Il 17 maggio la Turkish Petroleum Corporation ha presentato una richiesta al governo di Tripoli per avviare l’esplorazione di petrolio nelle aree marittime della Libia che in verità sarebbero sotto il controllo della milizia del generale Khalifa Haftar, il generale che attacca il governo di Tripoli.
Il «gioco» energetico si collega quindi direttamente alle alleanze che stanno fomentando la guerra civile libica in questi mesi.

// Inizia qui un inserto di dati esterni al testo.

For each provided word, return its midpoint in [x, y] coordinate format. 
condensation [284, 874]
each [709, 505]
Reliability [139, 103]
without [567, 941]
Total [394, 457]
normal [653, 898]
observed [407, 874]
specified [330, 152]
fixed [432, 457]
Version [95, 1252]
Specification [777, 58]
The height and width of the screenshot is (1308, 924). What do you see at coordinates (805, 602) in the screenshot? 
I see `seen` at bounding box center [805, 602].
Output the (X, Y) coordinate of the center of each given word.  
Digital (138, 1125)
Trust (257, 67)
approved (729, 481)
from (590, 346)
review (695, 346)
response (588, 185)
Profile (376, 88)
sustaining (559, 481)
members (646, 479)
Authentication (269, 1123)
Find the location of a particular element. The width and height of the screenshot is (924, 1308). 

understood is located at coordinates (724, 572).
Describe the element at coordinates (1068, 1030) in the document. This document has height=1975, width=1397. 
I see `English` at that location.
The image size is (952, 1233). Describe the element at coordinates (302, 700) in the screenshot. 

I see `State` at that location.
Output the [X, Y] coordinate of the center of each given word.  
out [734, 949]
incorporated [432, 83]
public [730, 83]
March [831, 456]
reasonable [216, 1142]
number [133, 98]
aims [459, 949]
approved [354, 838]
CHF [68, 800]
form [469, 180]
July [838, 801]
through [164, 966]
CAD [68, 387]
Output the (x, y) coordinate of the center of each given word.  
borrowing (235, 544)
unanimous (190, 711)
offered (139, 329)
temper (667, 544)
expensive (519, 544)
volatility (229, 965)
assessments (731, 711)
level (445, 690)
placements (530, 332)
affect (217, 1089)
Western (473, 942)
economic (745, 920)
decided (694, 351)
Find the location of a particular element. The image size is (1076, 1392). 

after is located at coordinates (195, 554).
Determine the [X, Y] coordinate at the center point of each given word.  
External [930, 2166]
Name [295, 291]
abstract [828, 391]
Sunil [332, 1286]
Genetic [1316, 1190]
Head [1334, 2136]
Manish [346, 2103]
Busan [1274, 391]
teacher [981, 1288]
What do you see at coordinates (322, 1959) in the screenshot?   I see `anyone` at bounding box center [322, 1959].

L’Egitto, gli Emirati, la Francia, la Grecia continuano a sostenere in maniera più o meno diretta la milizia del generale Haftar nel suo attacco a Tripoli e al governo di accordo nazionale.
Soltanto a dicembre il presidente egiziano Al Sisi aveva ripetuto che «l’Egitto sostiene la LNA (la milizia di Haftar) e non la abbandoneremo». Interessante notare che il rais egiziano ha indicato il nome della «Libyan National Army», non quello del generale che la comanda al momento: non c’è nessuna conferma del fatto che il Cairo abbia deciso di cambiare cavallo, sostituendo Haftar, ma di sicuro assieme agli Emirati gli egiziani saranno i più determinati a sostenere comunque una coalizione della Cirenaica in funzione anti-Tripoli e anti-Turchia.
In questo gioco di alleanze e interessi industriali si muove oggi l’Italia: in difficoltà nel momento in cui bisognava schierare soldati o fornire armi alle fazioni libiche di Tripoli, adesso che la guerra civile libica entra in nuova fase il gioco diventerà più politico, e l’Italia potrebbe ritrovare un ruolo. In una partita che sarà allargata sicuramente anche a tutto quando avviene nel Mediterraneo orientale. Soprattutto in questo complicato ma affascinante gioco del gas d’Oriente. (di Vincenzo Nigro – La Repubblica).